The first site in filters is 1, but the ascertainment correction uses 0 for first site. We are aware this is confusing, but also hard to change while keeping backward compatibility of XML files, so it is what it is.

It would be possible, but confusing to specify the ascertainment correction attributes directly on this filtered alignment. Less error prone is to just assume the first column is ascertained on and wrap the filtered alignment in another like so:

<data id="orgdata.and" spec="FilteredAlignment" ascertained="true" excludeto="1" filter="-">
    <data id="and" spec="FilteredAlignment" data="@pny2016" filter="236-296"/>
</data>

You can find a more elaborate example from (Bouckaert et al, 2018) here.

Threading

As mentioned above, the ThreadedTreeLiklihood does not support ascertainment correction (and warns so with the message Note, can only use single thread per alignment because the alignment is ascertained before crashing with a NullPointerException if you try it with multiple threads). One way around is to split up the alignment into multiple sections using the FilteredAlignment as outlined in the previous partitions, and having one TreeLiklihood per partitions, each with its own ascertainment correction on the same columns as the single threaded version would use.

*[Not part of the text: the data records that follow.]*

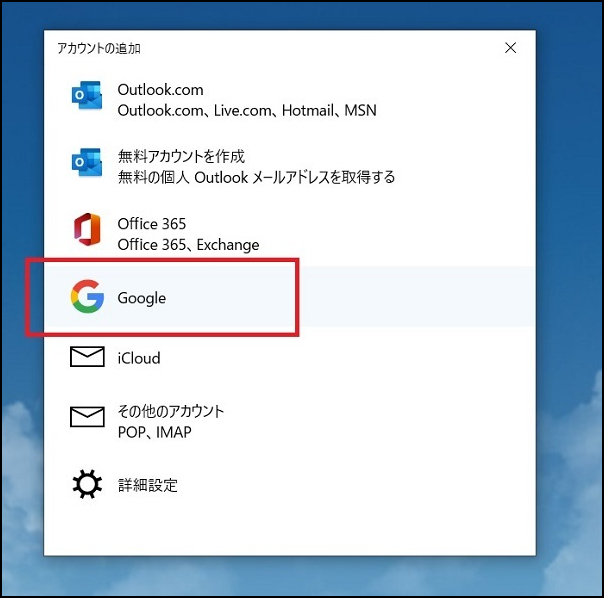
Task: Click the Office 365、Exchange subtitle text
Action: point(188,244)
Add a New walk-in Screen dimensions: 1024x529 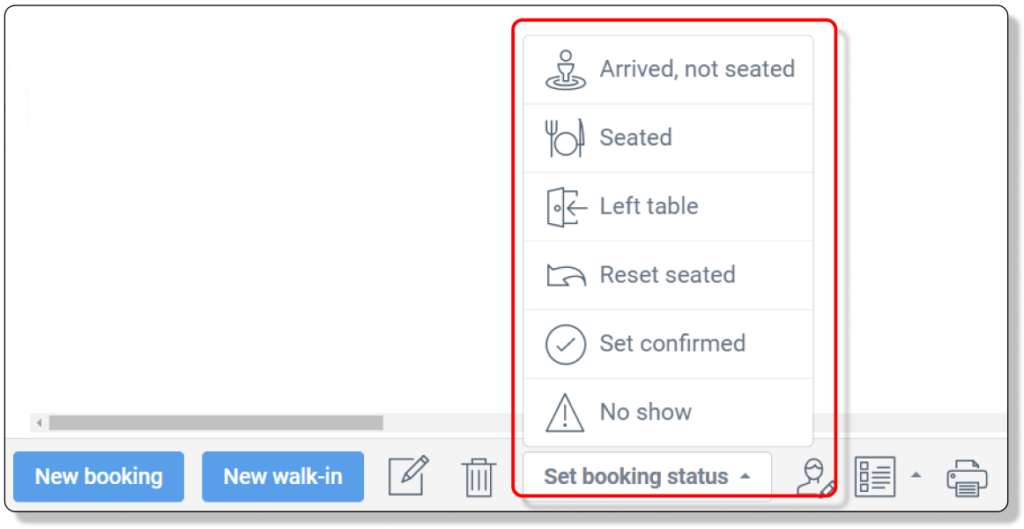tap(283, 477)
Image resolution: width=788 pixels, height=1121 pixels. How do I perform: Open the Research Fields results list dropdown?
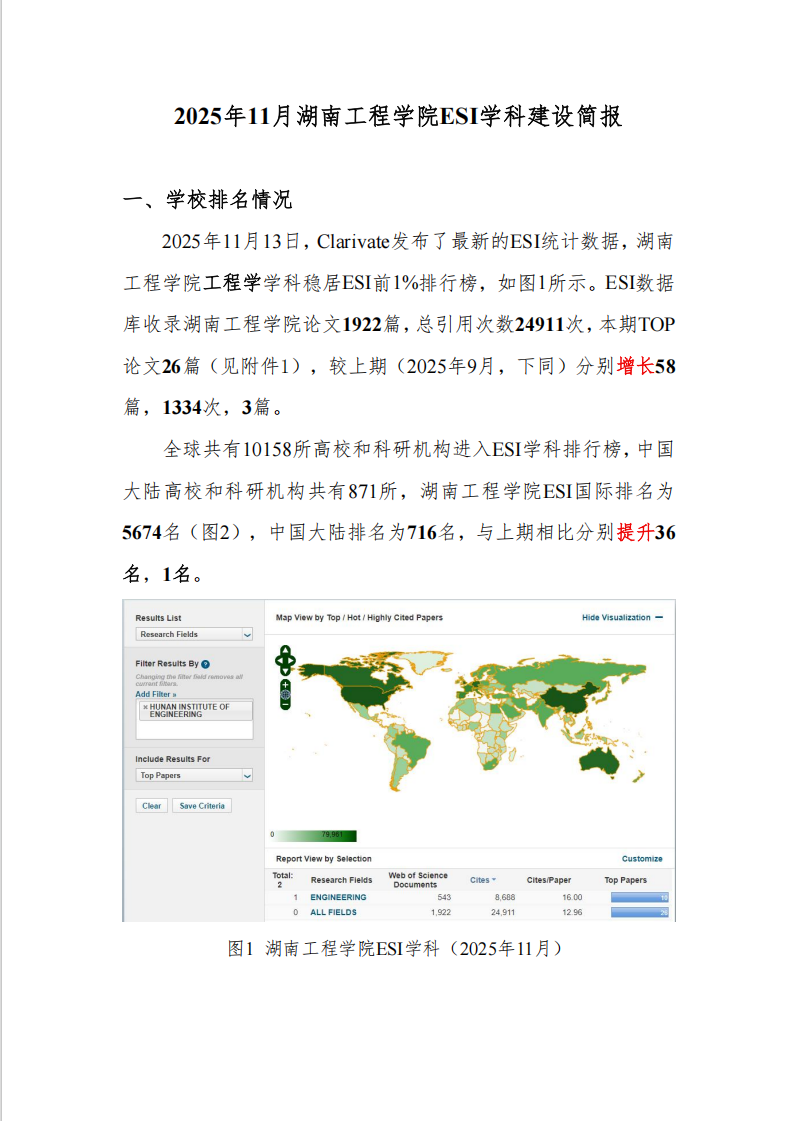194,634
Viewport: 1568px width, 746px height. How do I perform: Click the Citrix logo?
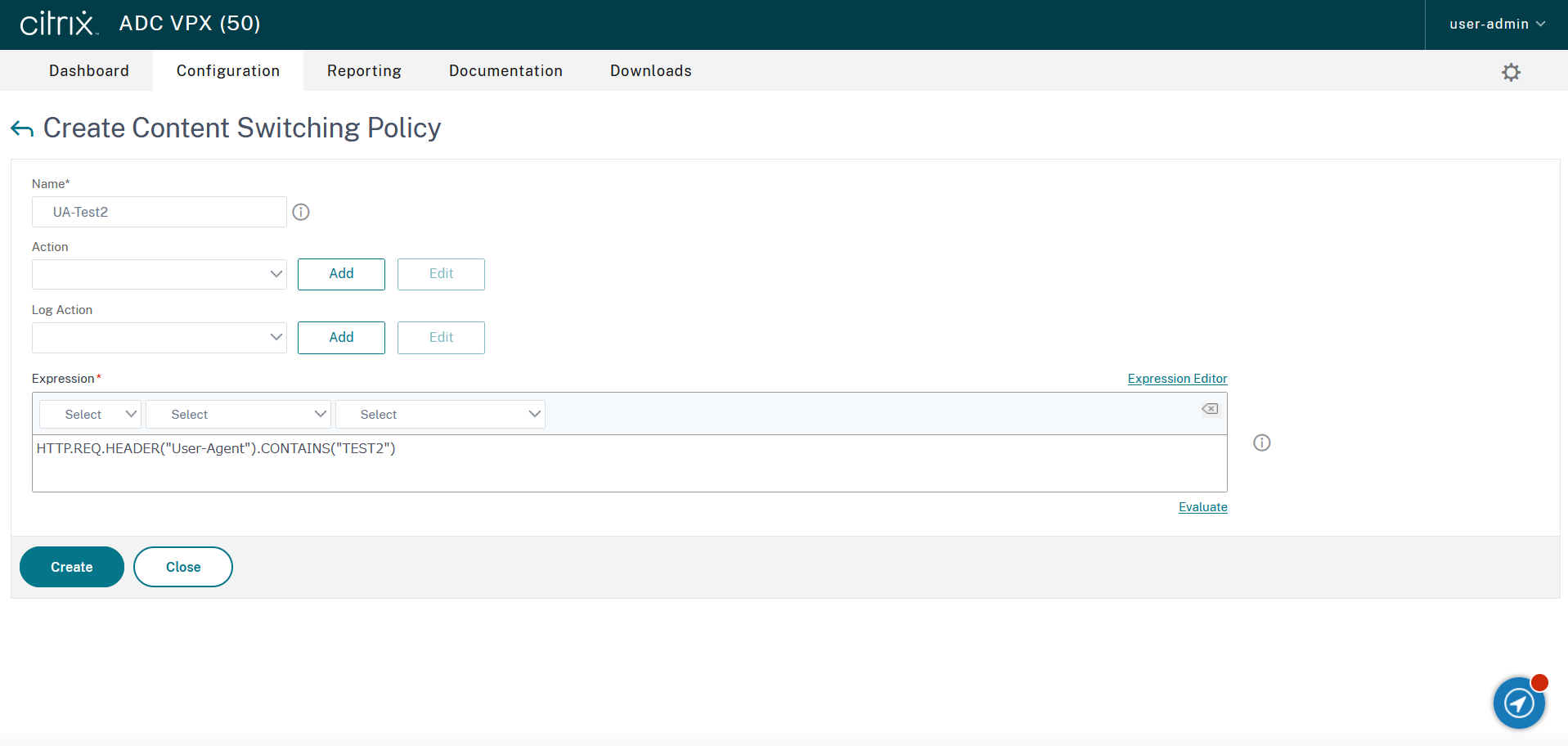(x=58, y=24)
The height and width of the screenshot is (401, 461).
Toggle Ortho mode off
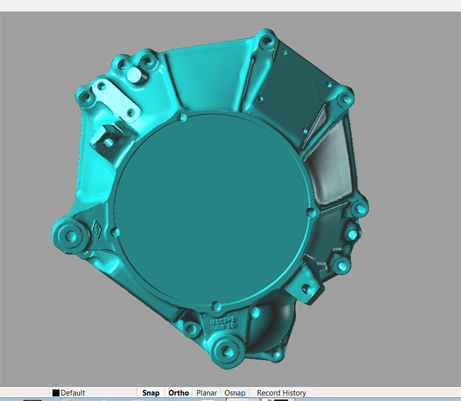click(178, 393)
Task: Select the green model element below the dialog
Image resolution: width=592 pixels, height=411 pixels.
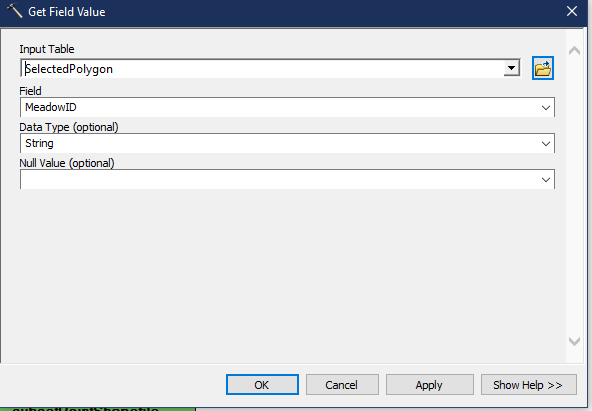Action: pos(98,408)
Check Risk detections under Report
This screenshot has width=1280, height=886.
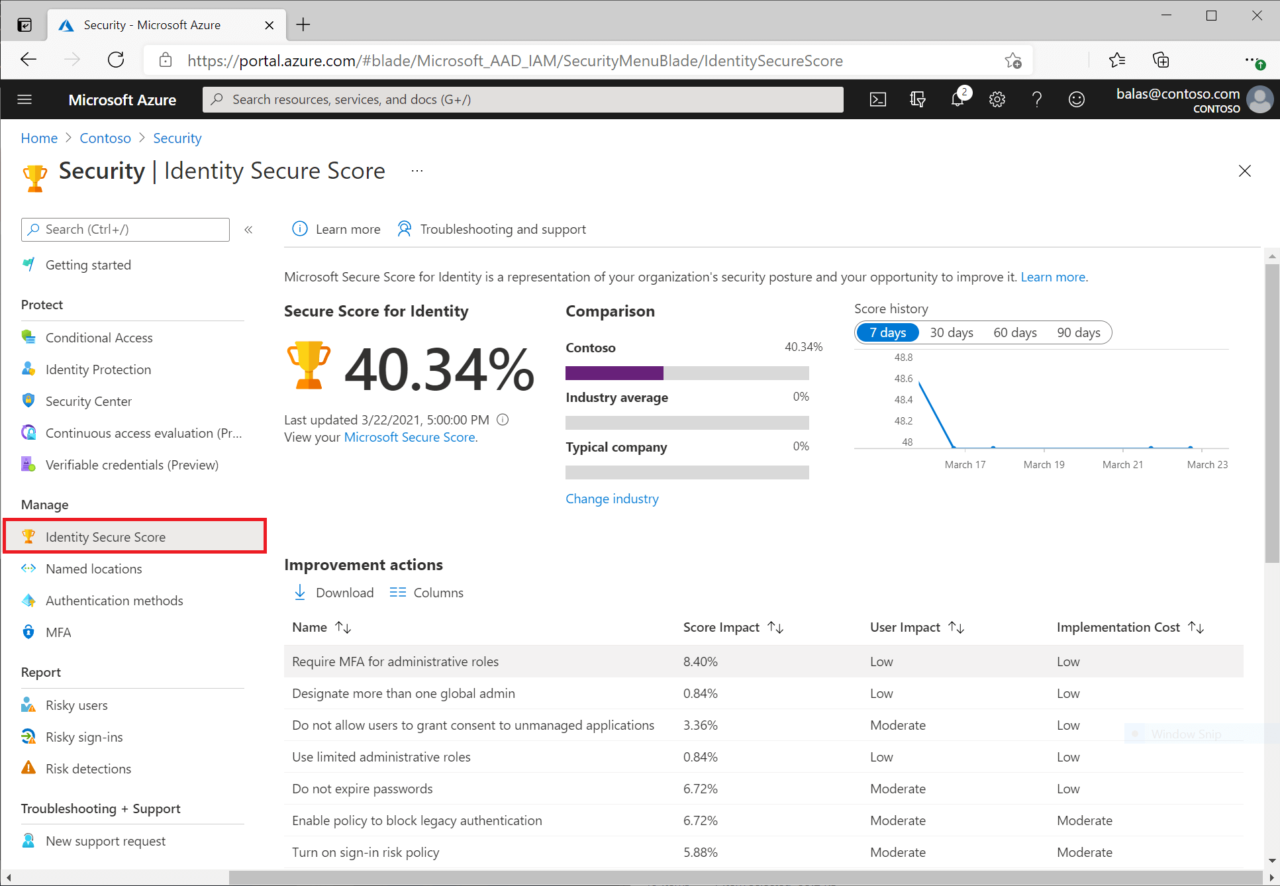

Make sure to set useThreads="true" on the CompoundDistribution containing the TreeLiklihoods – usually, this is the element with id="likelihood".

Reference

Bouckaert RR, Bowern C, Atkinson QD. The origin and expansion of Pama–Nyungan languages across Australia. Nature ecology & evolution. 2018 Apr;2(4):741.

Robbeets M, Bouckaert R. Bayesian phylolinguistics reveals the internal structure of the Transeurasian family. Journal of Language Evolution. 2018 Aug 6;3(2):145-62.